BEGIN Recorded information

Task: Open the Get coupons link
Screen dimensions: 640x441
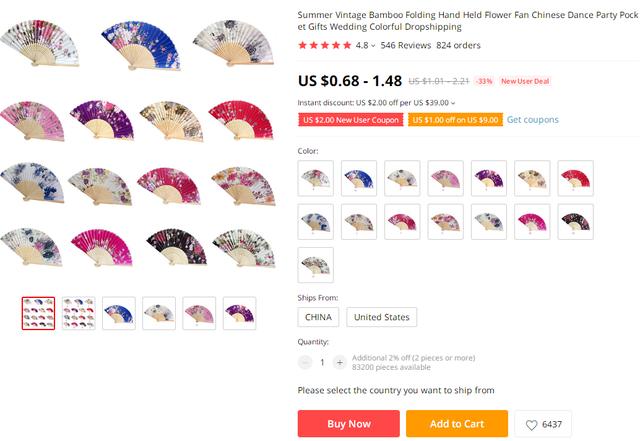Action: click(x=533, y=120)
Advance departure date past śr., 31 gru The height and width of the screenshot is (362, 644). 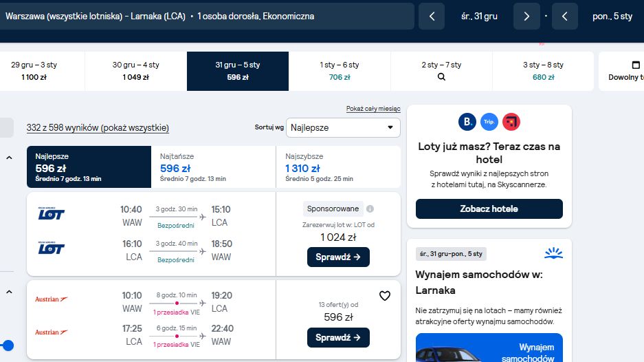(526, 17)
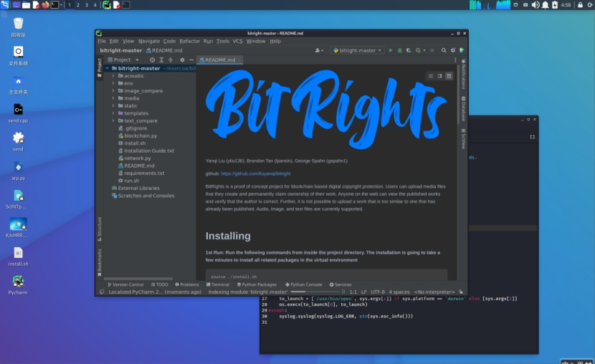Open Project panel options gear icon
Image resolution: width=595 pixels, height=364 pixels.
[x=181, y=60]
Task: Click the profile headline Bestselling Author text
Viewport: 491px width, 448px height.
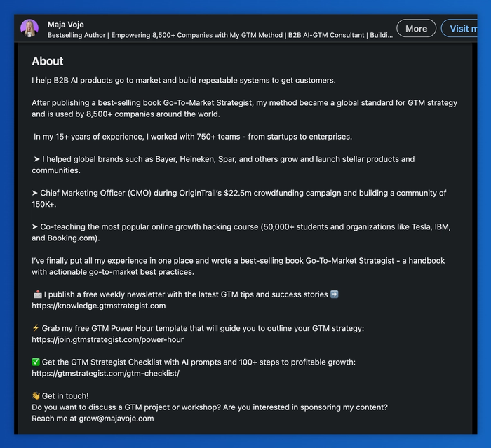Action: [x=220, y=35]
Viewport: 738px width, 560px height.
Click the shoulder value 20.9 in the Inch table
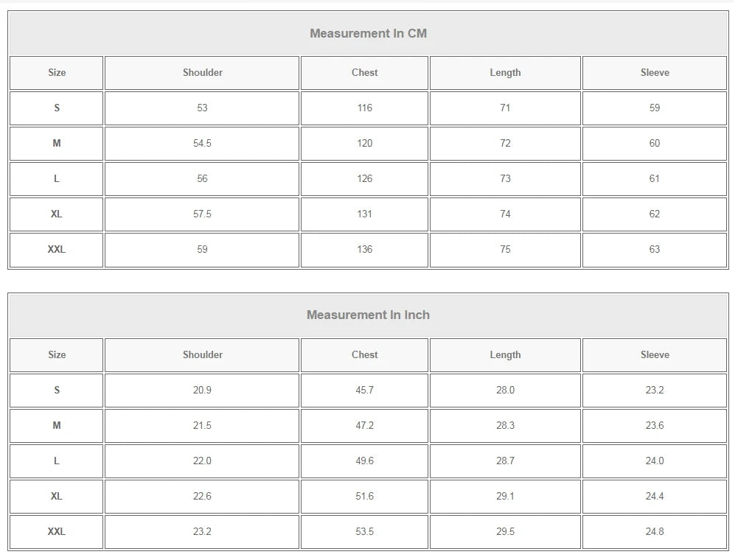click(x=202, y=390)
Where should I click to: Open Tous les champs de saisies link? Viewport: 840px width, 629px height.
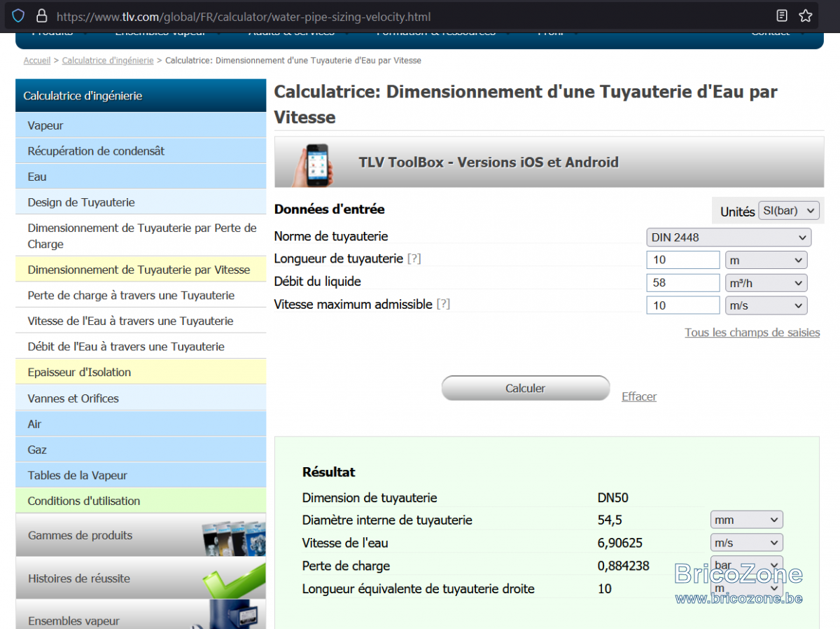tap(753, 333)
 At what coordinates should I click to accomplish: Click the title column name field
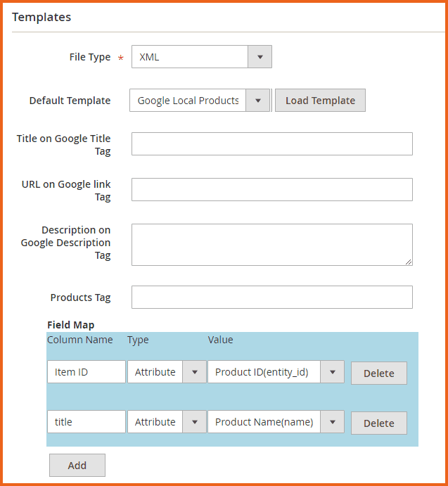(86, 422)
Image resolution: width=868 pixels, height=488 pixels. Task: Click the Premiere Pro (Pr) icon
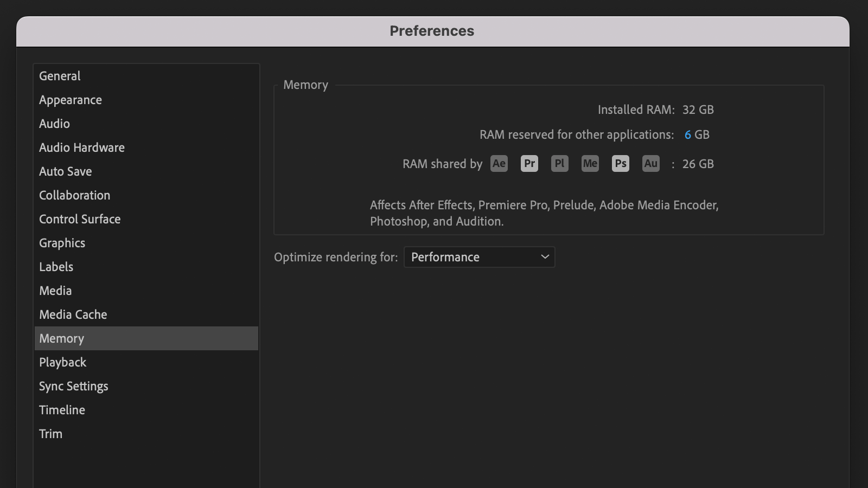tap(529, 163)
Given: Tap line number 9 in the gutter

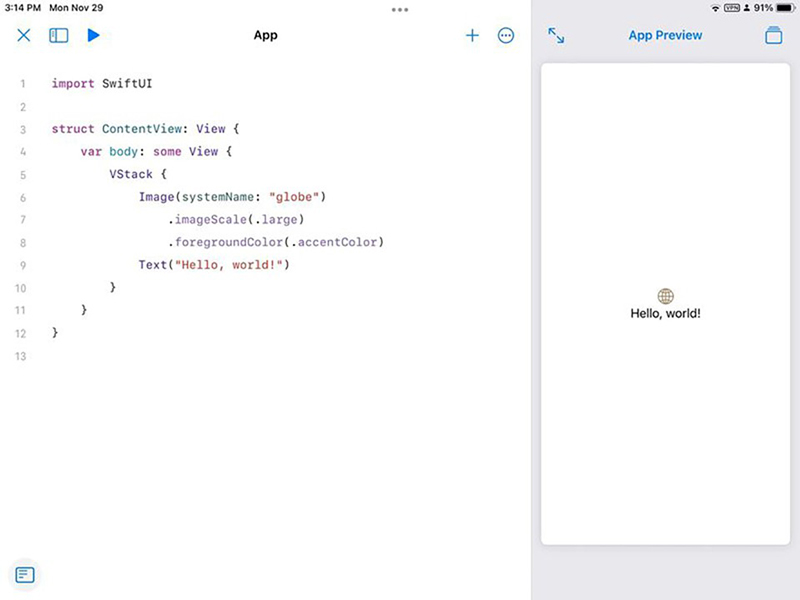Looking at the screenshot, I should tap(22, 265).
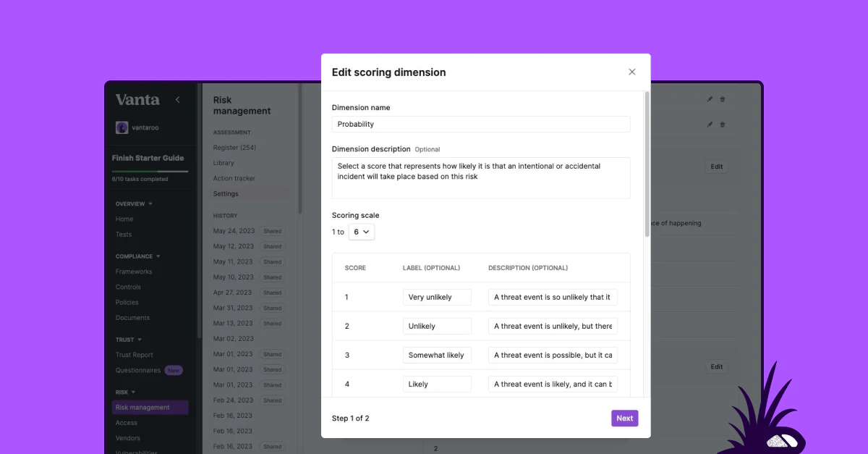
Task: Expand the COMPLIANCE section
Action: (x=137, y=256)
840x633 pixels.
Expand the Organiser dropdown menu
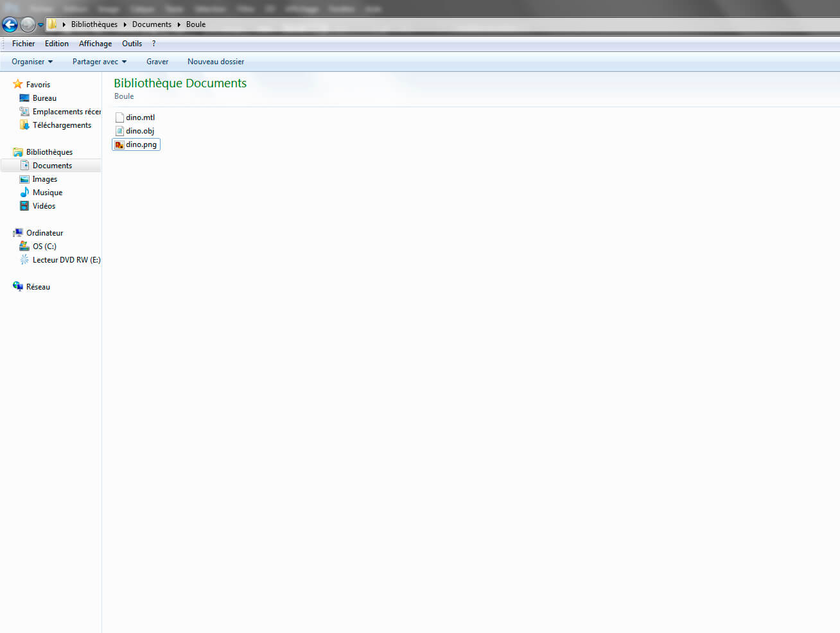(32, 62)
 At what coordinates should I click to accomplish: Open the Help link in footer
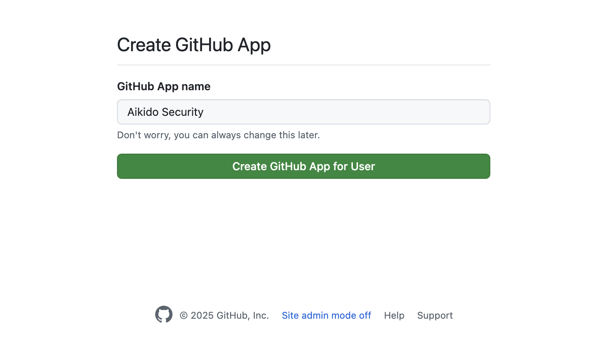coord(394,316)
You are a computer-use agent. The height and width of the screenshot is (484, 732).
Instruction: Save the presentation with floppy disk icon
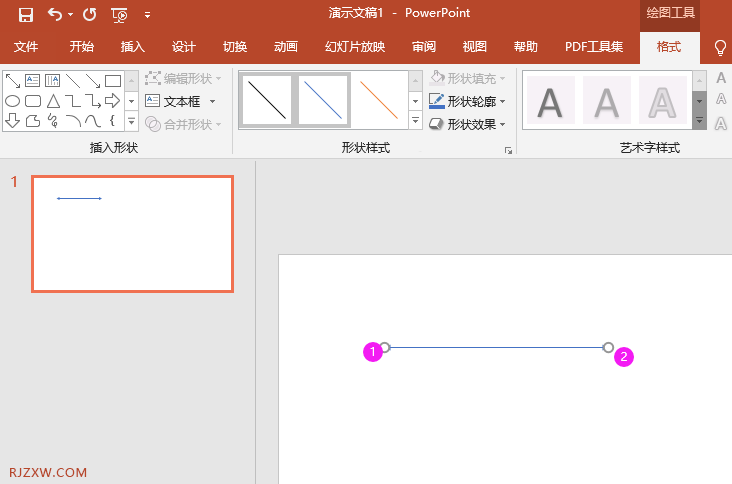(26, 14)
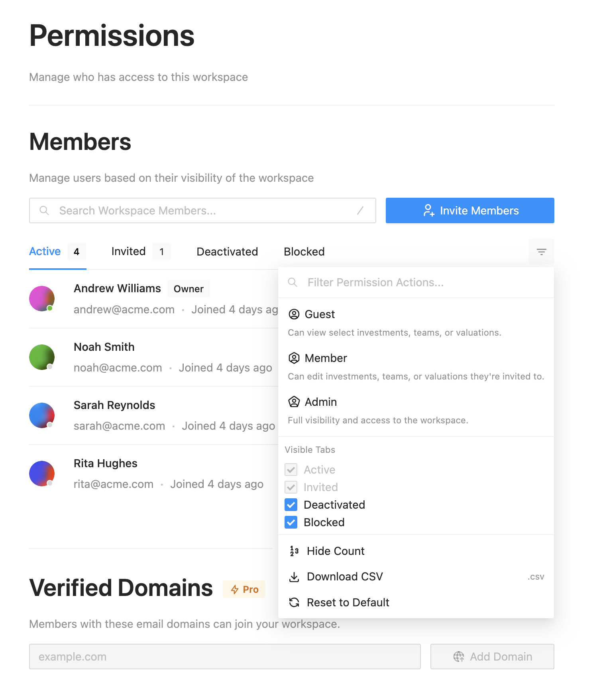Click the Admin role icon
The width and height of the screenshot is (601, 700).
point(294,402)
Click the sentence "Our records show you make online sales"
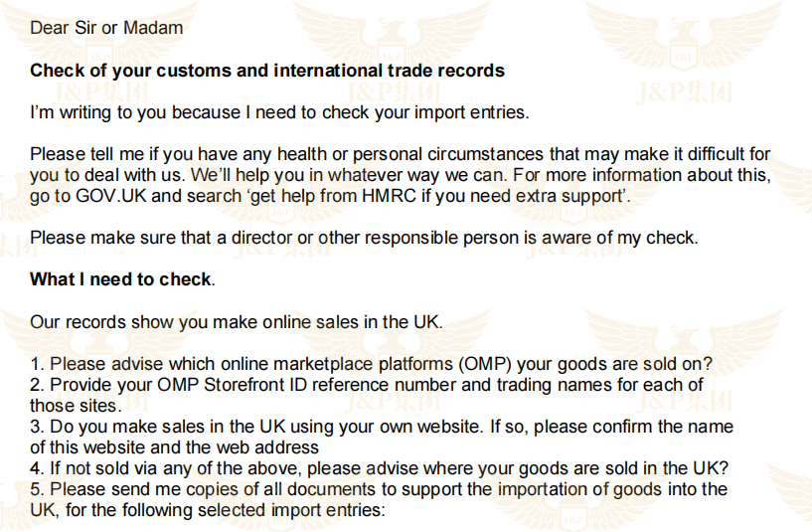812x532 pixels. (234, 321)
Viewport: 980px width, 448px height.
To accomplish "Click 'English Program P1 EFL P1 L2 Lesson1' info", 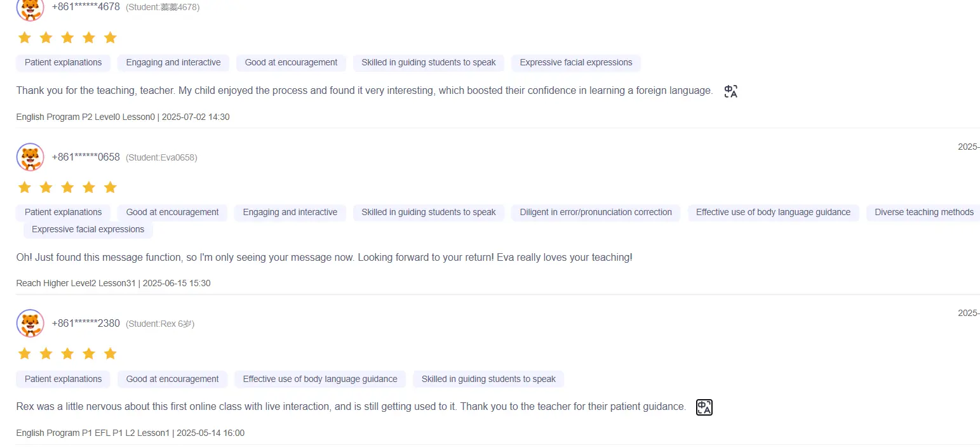I will click(x=93, y=433).
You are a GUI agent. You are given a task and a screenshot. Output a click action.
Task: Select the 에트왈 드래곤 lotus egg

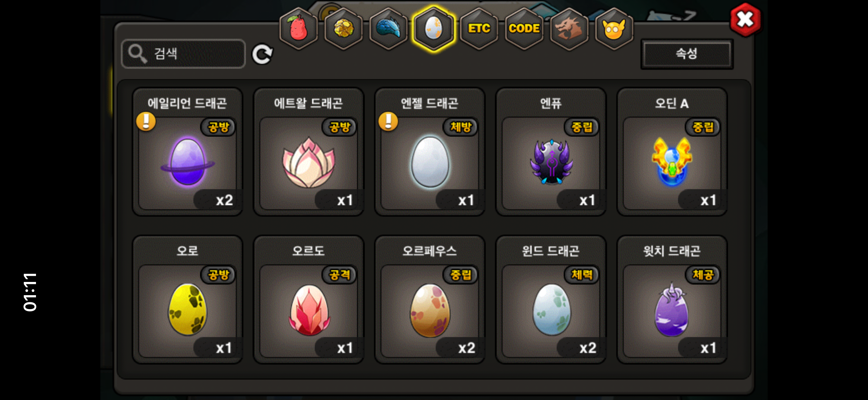309,152
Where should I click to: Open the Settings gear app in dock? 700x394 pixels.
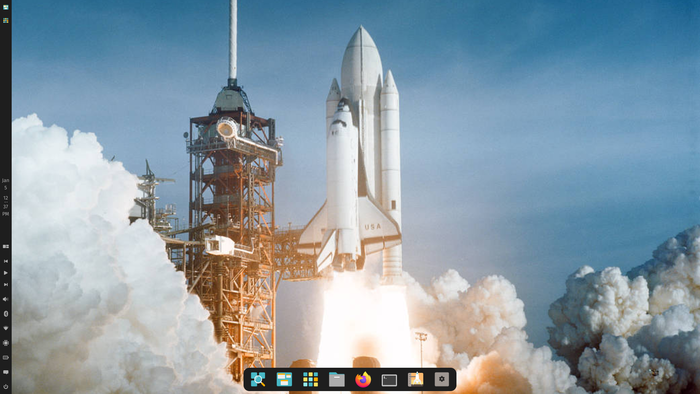coord(442,380)
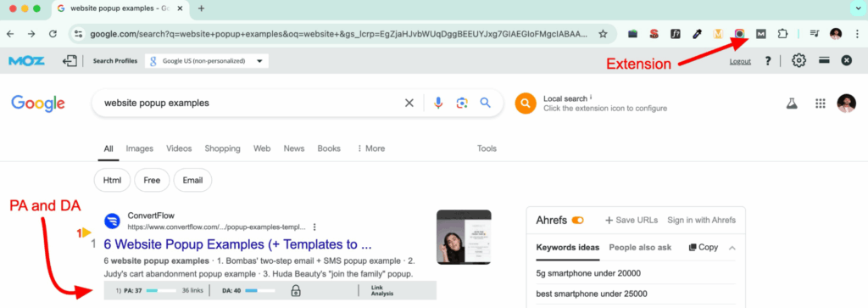Open Search Profiles Google US dropdown

coord(207,61)
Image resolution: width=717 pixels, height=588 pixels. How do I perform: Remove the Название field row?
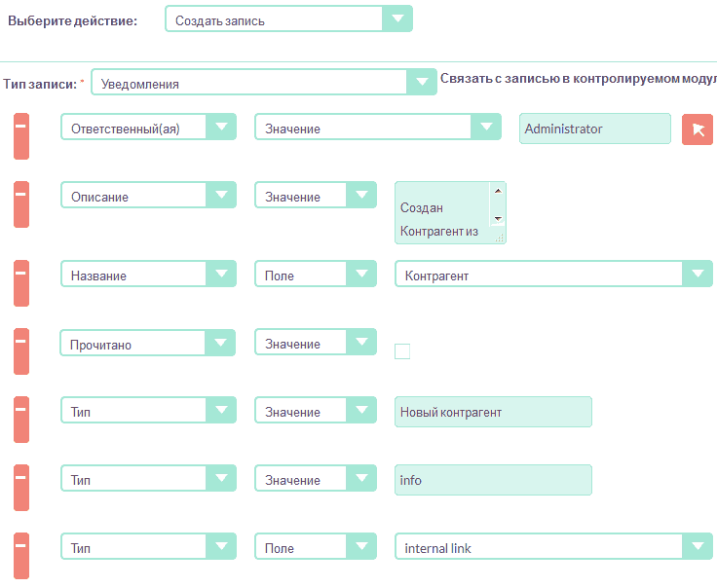coord(20,282)
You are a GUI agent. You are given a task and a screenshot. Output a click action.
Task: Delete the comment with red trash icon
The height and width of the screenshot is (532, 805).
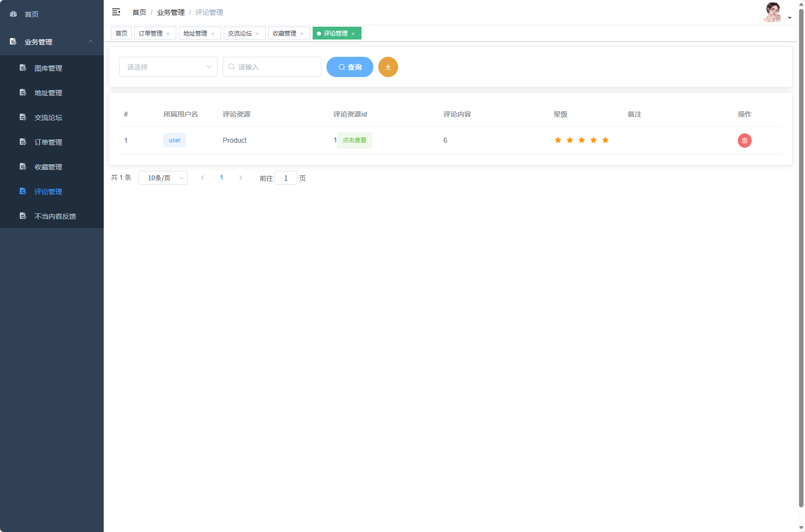click(x=744, y=141)
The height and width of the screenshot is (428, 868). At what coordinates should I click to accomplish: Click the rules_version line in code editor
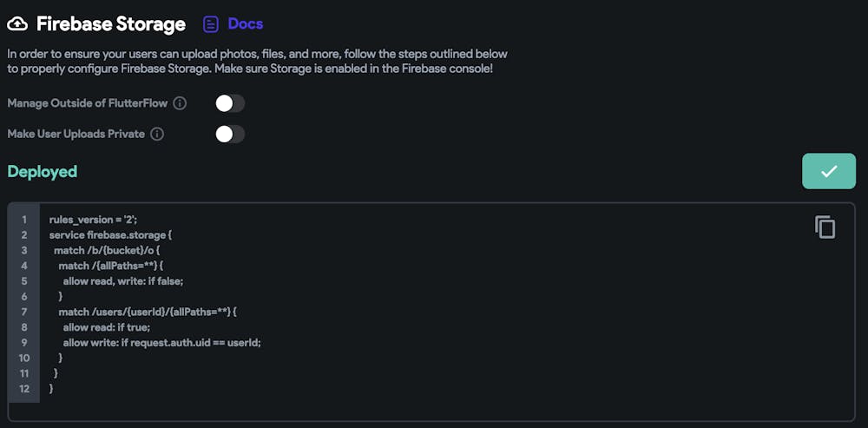coord(87,220)
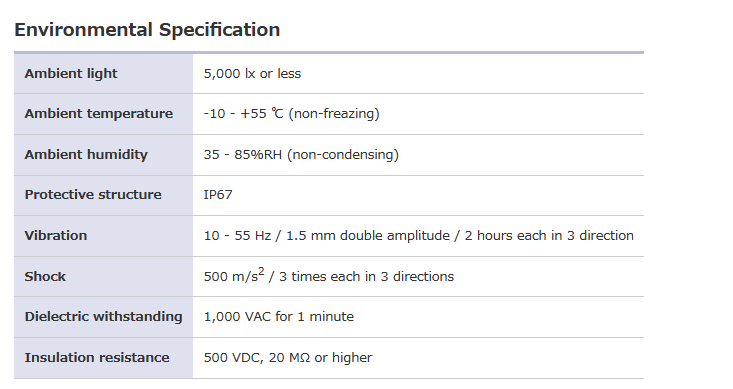Select the Protective structure label

point(93,194)
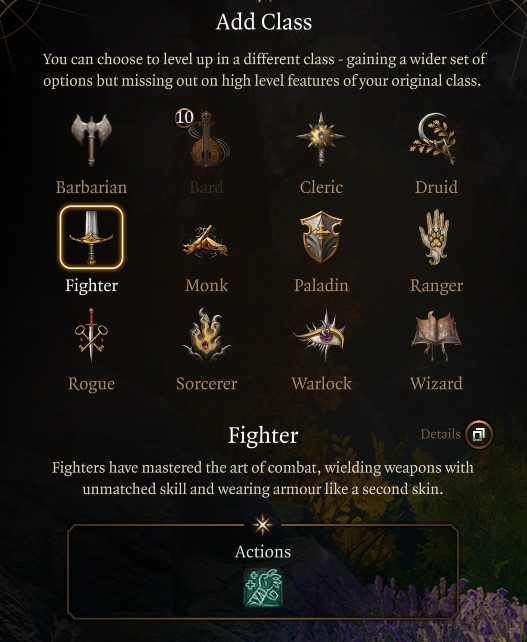527x642 pixels.
Task: Click the Bard level 10 badge
Action: tap(184, 118)
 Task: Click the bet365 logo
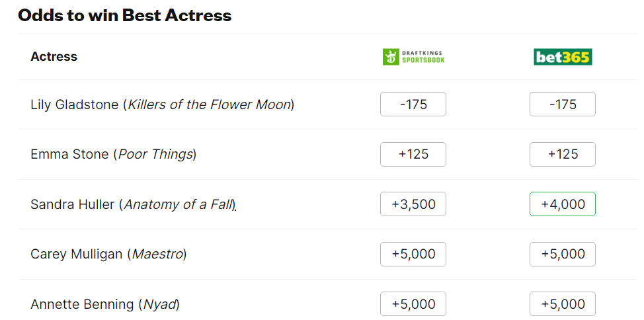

END Recorded information

With the pictures left out, write out exactly the lines from the line containing "Task: Select the 에트왈 드래곤 lotus egg" through the last line of the entries above, both ends included, and no others.

#### Task answer
Task: Select the 에트왈 드래곤 lotus egg

309,152
Where should I click to: Open the Settings gear app in dock? 700x394 pixels.
coord(442,380)
Open Search Profiles Google US dropdown

coord(207,61)
Image resolution: width=717 pixels, height=588 pixels. How do I perform: Remove the Название field row?
coord(20,282)
You are a GUI agent. You are given a task and a screenshot. Output a click action.
Task: Delete the comment with red trash icon
The height and width of the screenshot is (532, 805).
click(x=744, y=141)
The height and width of the screenshot is (428, 868). At what coordinates should I click to accomplish: Click the rules_version line in code editor
coord(87,220)
Select the Protective structure label

point(93,194)
527x642 pixels.
Task: Click the Bard level 10 badge
Action: tap(184, 118)
 Task: Click the bet365 logo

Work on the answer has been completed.